ALEXIS CHRISTOFOROUS: Yep, and we're going to be following it every step of the way. I want to talk more broadly now about the market and what we all heard from Fed Chair Powell yesterday-- again, saying that rates should stay low for the foreseeable future, not saying that tapering is going to happen any time soon. When does higher inflation become a bigger story for the markets, and then, ultimately, the Fed?

SEEMA SHAH: Yeah, and I think that's really the key question for markets at the moment is, when does that happen? When is inflation going to really take off? But importantly, when does it take off in a way that starts to concern central bankers? From our perspective, we are anticipating a pickup in inflation this year. That would be in line with an economic recovery.

But importantly, it's not driven by unit labor costs rising, it's really driven by supply chain shortages because of the several issues around COVID. So you know, as we start to see demand pick up, maybe there's some supply shortages, but then that would be resolved quickly. And so it's not something that would concern central bankers.

And as we've seen many, many times over the past, they are looking for higher inflation. We've already seen that the Fed has a new framework, so a new reaction function. So we didn't think that this year, we're going to see any major moves from the Fed-- potentially tapering, but in a way that is communicated as to signify that they are staying extremely easy in the market, but they do want to believe that because the economy is back to recovery at that point, they're in a position to start retracting some of that monetary stimulus without disrupting the economy.

ALEXIS CHRISTOFOROUS: Against that backdrop, Seema, are there sectors of the economy you'd be looking at for opportunities as an investor? And then conversely, what areas might you be shying away from?

SEEMA SHAH: Yes. So what we have been looking at is we, along with the rest, do anticipate an economic recovery to accelerate probably from the second half of this year-- maybe a little bit later than anyone was originally anticipating because of the slow rollout of the vaccine. But as you see the economy take off, we do believe that cyclical sectors should do well with the rising inflation narrative.

But importantly, the central bank is still keeping rates pinned down low. It does mean that you're likely to see a steepening of the yield curve, which, as we know, is really good for value. So as a result, we've been looking more at financials. But in conjunction, and this is really important, is that we still like the mega cap tech sector.

The reason for that is several fold. We do believe that there's a fundamental reason to be focused on those companies because of their very large balance sheets, strong cash flow, a very good focus on the future. I just heard you discussing Microsoft-- I mean, they're a company, they're looking to the future, not just focused on this current COVID era, but what's going to keep going. And those companies will continue to perform well.
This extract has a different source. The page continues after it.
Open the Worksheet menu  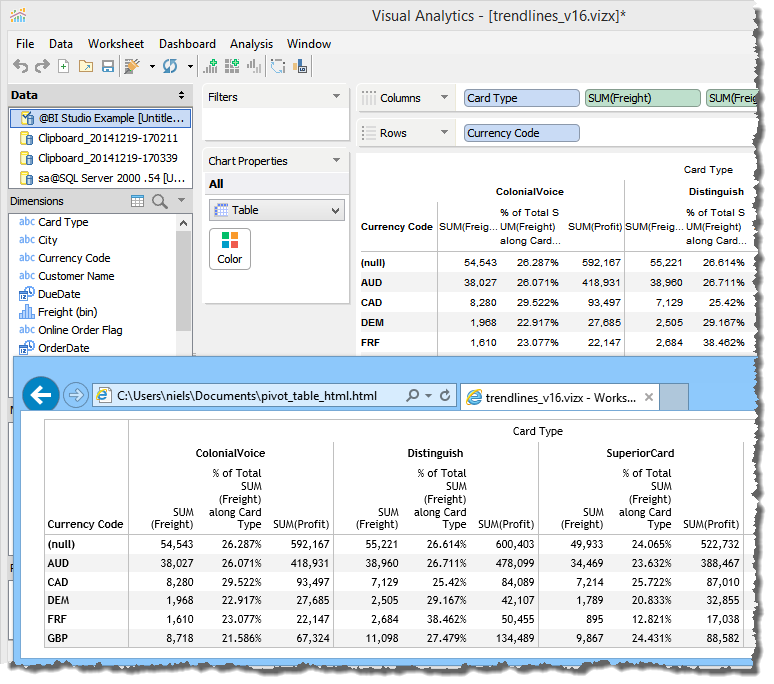pos(116,44)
And of course, in this environment where we still have some concerns lingering around the virus, it's a time where you still need some kind of defensive type of stocks. So for that reason, we think that cyclicals can do well, but we also think that mega cap tech can rally in conjunction with those.
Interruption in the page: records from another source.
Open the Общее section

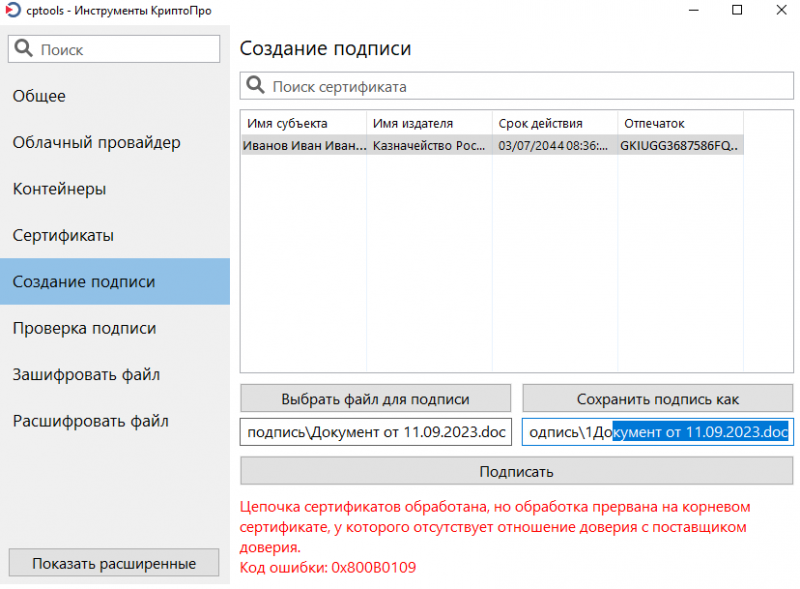pos(40,96)
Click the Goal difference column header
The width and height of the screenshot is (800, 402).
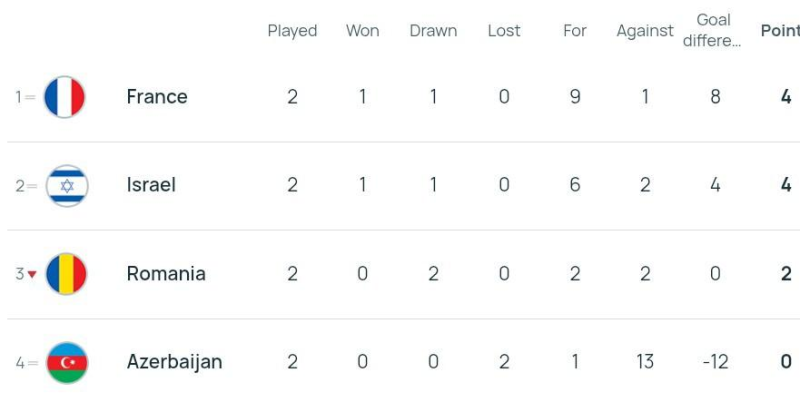click(714, 30)
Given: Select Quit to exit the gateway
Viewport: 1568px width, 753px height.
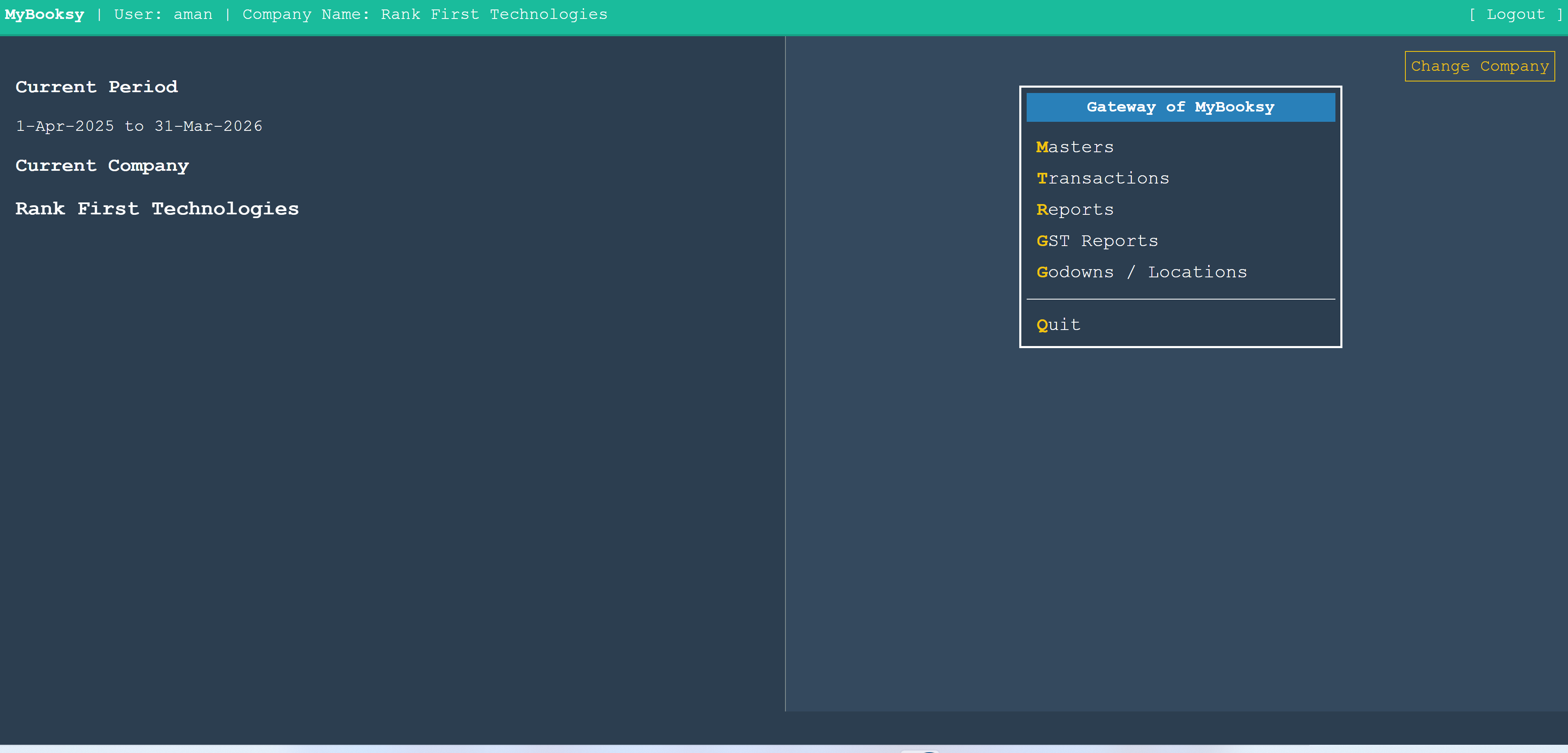Looking at the screenshot, I should click(x=1058, y=324).
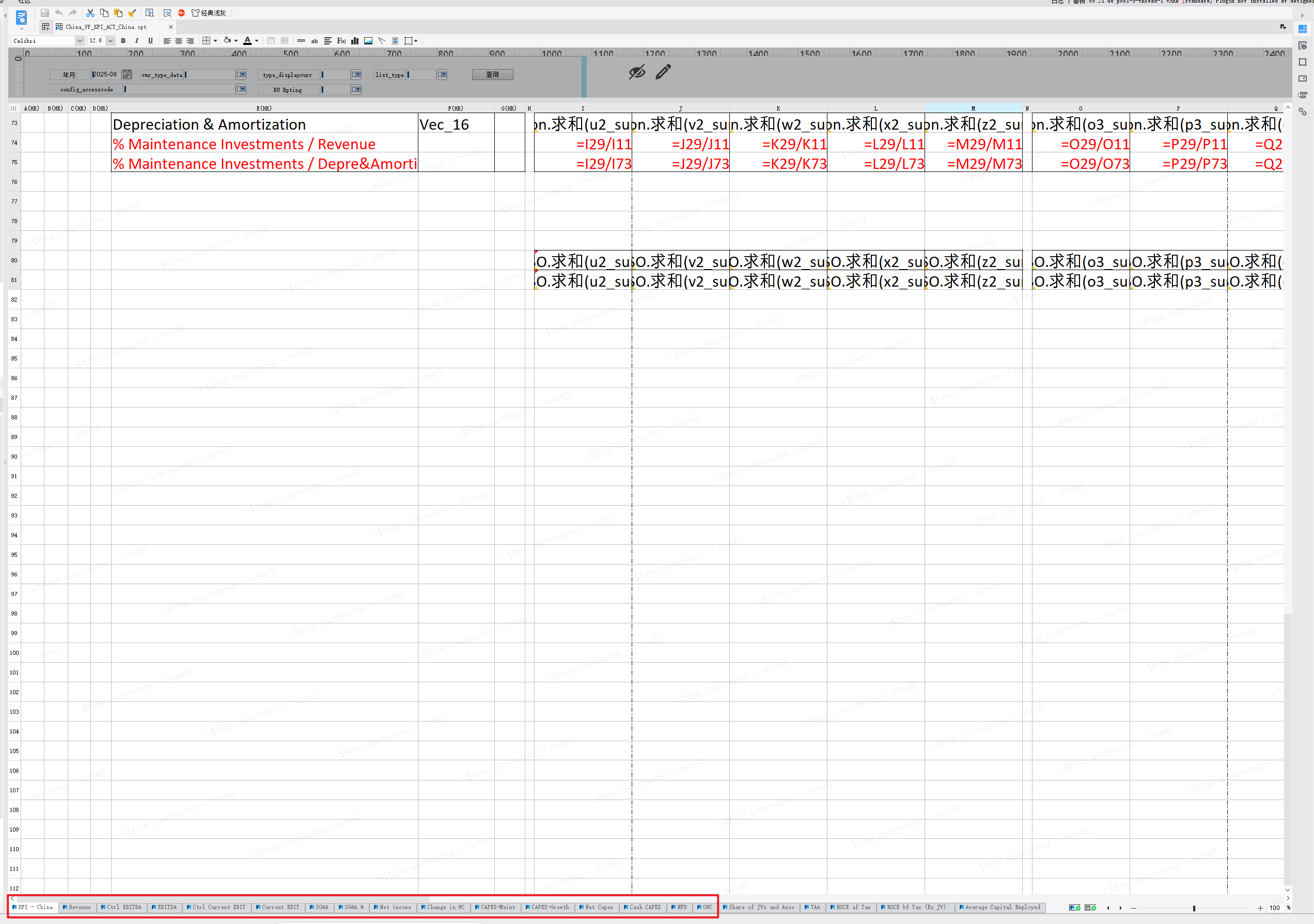Switch to the Revenue sheet tab
The width and height of the screenshot is (1314, 924).
pyautogui.click(x=77, y=907)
ALEXIS CHRISTOFOROUS: Real quick, Seema, on big tech, what happens if and when the Biden administration starts to raise the corporate tax rate? Doesn't big tech stand to lose a lot there?

SEEMA SHAH: And that's a really, really good point. And I think if we look at any of the threats for the tech sector, it's going to come from regulation. Now, we do believe, of course, that the Biden administration is probably going to do something at some point-- it certainly sounds like it. But typically, this is really, really slow moving. So it's not an imminent threat. So we continue to like mega cap tech, but it's a story to continue watching.

ALEXIS CHRISTOFOROUS: All right, and we shall. Seema Shah, Chief Strategist at Principal Global Investors, always good to see you.